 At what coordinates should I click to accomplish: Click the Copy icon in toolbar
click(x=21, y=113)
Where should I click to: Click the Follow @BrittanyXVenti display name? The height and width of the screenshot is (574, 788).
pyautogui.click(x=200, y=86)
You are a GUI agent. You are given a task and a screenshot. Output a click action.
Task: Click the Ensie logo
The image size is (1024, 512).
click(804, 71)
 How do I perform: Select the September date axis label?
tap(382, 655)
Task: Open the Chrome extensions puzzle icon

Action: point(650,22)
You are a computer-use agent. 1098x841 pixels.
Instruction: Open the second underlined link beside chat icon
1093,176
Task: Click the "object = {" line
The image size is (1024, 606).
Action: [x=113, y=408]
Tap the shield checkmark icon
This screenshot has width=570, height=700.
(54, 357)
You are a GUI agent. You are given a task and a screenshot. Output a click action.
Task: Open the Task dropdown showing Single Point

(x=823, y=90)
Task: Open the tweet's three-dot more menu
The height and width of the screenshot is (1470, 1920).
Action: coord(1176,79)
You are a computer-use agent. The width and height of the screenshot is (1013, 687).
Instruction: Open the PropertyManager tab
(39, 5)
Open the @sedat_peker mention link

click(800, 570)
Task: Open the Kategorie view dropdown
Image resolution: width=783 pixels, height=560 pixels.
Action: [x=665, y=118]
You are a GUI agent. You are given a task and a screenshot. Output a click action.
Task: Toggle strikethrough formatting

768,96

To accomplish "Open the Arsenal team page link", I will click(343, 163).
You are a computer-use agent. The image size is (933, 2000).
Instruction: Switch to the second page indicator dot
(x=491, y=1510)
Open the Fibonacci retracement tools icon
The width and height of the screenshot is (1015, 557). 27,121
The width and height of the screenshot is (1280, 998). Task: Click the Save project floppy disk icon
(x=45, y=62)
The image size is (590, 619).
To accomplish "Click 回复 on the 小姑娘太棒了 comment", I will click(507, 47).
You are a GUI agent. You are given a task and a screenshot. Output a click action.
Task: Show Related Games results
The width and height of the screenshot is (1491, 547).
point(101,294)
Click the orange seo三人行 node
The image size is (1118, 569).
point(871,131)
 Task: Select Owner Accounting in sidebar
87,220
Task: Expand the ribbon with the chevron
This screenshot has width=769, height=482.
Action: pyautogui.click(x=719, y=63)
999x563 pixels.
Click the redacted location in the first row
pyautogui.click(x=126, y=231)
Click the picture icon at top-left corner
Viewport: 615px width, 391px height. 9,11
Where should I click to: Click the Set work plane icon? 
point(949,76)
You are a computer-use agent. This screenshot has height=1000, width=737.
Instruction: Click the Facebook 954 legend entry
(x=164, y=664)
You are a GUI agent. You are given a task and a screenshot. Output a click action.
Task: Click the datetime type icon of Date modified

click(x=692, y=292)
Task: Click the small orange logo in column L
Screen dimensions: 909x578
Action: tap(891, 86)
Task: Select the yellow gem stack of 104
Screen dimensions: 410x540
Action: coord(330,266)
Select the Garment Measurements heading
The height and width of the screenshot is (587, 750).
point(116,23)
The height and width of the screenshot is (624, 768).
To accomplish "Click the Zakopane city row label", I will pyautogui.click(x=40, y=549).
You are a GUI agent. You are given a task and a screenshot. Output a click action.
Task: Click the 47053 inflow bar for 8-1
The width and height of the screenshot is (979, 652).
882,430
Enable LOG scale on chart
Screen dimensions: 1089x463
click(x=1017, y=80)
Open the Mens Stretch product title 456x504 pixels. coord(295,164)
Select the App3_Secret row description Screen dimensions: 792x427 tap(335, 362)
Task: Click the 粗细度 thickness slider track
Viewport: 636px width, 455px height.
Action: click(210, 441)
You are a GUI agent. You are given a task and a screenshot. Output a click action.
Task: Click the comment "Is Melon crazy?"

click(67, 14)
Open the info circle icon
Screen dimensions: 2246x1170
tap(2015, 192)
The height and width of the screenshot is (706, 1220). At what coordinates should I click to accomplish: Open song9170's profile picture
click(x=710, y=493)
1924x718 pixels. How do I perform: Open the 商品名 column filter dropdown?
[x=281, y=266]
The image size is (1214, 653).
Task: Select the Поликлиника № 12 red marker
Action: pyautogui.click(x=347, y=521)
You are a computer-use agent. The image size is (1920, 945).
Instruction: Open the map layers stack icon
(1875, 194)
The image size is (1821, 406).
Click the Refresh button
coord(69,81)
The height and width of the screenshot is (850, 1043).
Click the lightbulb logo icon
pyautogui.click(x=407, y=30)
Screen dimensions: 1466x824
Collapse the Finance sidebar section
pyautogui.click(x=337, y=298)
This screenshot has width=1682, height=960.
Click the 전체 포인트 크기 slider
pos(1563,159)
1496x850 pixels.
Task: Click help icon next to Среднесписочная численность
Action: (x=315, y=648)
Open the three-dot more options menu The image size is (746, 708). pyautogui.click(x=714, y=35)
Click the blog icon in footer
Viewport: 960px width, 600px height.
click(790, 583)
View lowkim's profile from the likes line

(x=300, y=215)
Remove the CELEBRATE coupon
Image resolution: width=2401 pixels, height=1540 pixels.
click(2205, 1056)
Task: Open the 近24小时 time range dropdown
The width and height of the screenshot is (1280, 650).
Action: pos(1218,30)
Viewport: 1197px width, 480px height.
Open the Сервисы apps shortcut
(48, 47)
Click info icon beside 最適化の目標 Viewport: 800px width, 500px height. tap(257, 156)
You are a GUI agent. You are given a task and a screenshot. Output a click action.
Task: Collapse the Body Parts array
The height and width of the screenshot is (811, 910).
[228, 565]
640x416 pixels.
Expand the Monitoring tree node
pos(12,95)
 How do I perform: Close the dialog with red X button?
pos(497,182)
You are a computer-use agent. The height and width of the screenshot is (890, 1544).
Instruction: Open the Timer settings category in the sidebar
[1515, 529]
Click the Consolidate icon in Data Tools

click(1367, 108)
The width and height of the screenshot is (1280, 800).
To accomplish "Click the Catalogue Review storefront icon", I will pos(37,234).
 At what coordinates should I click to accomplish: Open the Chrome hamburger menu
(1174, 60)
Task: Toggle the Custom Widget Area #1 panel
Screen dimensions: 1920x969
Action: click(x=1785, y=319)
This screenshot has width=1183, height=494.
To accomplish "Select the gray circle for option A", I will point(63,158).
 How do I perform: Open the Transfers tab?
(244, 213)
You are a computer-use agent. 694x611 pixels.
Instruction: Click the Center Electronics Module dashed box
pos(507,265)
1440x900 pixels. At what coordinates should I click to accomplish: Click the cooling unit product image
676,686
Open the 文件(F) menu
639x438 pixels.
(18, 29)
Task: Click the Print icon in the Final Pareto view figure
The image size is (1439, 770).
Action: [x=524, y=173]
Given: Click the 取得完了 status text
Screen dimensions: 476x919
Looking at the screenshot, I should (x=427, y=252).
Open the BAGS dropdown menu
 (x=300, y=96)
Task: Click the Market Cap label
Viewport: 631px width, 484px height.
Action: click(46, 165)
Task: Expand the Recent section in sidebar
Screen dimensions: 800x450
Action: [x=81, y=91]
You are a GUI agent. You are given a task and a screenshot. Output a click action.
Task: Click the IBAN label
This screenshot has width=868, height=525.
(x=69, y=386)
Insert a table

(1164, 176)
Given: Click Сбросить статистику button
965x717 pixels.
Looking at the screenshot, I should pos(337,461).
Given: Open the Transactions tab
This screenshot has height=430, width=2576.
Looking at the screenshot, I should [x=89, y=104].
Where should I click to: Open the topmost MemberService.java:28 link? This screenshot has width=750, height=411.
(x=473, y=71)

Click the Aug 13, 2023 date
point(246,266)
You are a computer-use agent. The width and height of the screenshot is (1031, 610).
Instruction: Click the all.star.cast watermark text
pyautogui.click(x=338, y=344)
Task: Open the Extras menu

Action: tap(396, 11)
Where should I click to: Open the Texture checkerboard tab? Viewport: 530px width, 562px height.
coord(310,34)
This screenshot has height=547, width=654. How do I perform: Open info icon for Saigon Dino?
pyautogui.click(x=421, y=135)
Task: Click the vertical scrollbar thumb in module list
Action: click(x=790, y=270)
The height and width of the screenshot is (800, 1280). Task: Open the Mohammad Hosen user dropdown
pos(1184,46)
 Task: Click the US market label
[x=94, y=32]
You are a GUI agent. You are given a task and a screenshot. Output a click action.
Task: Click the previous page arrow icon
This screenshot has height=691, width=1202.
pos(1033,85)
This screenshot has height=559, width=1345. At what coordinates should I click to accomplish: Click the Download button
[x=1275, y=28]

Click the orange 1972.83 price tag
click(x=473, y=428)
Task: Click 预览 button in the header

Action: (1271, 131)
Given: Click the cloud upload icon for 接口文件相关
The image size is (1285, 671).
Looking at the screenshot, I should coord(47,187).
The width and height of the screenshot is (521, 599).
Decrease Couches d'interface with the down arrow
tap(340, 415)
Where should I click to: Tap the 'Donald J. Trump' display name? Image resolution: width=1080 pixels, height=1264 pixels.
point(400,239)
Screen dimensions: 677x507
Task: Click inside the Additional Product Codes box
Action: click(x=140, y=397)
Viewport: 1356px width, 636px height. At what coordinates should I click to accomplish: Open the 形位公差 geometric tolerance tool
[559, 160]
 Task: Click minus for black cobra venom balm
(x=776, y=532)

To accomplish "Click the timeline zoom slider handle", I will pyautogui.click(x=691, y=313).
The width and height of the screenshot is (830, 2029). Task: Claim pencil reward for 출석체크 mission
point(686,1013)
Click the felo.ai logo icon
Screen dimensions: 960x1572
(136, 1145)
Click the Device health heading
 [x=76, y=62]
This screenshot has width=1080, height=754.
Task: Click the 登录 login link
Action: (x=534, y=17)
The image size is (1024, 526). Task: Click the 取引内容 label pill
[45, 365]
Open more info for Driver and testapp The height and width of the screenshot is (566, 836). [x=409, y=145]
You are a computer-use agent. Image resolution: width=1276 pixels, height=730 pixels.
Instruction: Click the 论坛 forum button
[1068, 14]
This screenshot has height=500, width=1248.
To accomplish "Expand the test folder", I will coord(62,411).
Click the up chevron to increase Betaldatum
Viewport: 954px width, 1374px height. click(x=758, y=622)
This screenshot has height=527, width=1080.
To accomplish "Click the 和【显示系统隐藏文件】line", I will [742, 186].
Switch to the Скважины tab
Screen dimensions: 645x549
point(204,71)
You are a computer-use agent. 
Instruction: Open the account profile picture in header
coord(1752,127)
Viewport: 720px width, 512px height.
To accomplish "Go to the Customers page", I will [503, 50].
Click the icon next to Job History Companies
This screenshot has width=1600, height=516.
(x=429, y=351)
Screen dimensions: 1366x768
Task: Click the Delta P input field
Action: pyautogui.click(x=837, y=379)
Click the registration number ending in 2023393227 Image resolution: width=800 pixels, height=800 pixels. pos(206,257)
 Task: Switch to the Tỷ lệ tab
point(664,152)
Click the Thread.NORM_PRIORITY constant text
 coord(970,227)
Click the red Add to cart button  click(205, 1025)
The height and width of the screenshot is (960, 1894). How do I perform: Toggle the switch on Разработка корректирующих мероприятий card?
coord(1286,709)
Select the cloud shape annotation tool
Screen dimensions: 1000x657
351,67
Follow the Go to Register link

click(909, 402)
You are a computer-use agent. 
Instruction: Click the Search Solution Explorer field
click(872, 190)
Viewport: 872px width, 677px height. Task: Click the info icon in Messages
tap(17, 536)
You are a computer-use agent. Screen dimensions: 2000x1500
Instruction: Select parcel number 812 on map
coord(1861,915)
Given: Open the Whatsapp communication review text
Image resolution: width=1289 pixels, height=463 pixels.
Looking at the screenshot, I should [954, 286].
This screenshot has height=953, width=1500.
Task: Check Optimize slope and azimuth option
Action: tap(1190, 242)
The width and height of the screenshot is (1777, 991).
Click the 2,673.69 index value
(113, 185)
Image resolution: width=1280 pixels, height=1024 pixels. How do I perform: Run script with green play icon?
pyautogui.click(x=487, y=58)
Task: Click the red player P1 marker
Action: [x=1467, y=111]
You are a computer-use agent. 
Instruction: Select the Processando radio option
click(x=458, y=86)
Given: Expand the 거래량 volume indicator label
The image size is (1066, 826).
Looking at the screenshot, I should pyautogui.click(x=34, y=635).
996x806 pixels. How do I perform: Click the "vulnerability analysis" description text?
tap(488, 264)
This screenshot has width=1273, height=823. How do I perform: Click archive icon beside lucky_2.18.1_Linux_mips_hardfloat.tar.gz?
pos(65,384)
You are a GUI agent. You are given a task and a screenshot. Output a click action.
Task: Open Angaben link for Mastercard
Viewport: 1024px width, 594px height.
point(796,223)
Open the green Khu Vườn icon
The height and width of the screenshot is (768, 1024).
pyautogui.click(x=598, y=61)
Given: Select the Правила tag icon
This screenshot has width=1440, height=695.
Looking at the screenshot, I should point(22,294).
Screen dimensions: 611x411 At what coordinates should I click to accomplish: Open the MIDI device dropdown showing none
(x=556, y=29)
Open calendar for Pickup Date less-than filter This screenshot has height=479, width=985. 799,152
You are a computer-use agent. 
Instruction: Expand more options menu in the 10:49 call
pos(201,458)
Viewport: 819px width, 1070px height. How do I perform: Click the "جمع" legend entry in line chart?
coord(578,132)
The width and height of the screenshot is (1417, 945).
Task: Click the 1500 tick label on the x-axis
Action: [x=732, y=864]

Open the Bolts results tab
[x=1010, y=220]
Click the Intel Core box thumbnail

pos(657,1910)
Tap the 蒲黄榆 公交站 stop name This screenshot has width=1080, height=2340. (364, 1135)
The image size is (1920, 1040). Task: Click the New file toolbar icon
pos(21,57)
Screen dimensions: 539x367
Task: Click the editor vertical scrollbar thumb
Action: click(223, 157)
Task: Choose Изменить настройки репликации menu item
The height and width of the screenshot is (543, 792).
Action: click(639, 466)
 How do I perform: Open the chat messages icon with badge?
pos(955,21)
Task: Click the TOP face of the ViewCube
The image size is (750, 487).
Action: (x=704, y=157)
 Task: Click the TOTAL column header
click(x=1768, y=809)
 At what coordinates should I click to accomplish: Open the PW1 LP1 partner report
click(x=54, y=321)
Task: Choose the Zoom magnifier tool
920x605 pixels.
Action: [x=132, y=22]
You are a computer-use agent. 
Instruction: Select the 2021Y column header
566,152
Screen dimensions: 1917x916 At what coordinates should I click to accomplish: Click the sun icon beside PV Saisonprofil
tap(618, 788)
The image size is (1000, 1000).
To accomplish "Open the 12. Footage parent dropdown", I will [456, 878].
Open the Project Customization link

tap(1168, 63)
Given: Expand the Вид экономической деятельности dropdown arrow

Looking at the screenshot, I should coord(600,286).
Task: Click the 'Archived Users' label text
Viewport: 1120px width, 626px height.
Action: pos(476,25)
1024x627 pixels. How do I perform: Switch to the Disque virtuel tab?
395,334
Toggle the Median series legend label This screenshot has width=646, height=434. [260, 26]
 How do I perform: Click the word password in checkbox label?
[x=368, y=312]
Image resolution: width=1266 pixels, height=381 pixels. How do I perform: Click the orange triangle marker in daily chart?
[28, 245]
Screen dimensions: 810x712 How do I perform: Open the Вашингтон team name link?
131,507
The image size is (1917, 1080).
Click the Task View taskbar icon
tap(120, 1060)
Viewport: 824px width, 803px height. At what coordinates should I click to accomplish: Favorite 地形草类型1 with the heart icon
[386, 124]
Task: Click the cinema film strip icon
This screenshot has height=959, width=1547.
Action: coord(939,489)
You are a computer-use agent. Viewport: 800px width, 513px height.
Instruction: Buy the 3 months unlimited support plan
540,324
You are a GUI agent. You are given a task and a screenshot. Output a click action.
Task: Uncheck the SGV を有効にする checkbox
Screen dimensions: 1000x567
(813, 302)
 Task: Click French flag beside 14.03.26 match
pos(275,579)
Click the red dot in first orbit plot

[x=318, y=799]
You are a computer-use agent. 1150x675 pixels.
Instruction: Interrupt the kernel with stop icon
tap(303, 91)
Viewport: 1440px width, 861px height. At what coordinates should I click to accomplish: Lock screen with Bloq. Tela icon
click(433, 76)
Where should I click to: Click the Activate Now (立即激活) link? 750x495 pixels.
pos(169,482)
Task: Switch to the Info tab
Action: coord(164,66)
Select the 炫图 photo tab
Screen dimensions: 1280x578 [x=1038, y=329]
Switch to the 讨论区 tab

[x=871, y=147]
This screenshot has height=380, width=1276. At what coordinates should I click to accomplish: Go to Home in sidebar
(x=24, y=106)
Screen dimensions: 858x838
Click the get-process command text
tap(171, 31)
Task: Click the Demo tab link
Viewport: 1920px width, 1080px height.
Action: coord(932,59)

WHAT IS BEING ASKED.
Include the first line of the listing, the line with "You are a computer-use agent. 1098x841", and every line between them, each repeated exactly, and output only those.

FINISHED EXERCISE.
 At what coordinates should I click to accomplish: Click the Copy icon in toolbar
click(x=21, y=113)
Where should I click to: Click the Follow @BrittanyXVenti display name? The height and width of the screenshot is (574, 788).
pyautogui.click(x=200, y=86)
You are a GUI agent. You are given a task and a screenshot. Output a click action.
Task: Click the Ensie logo
The image size is (1024, 512).
click(804, 71)
 How do I perform: Select the September date axis label?
tap(382, 655)
Task: Open the Chrome extensions puzzle icon

Action: point(650,22)
You are a computer-use agent. 1098x841 pixels.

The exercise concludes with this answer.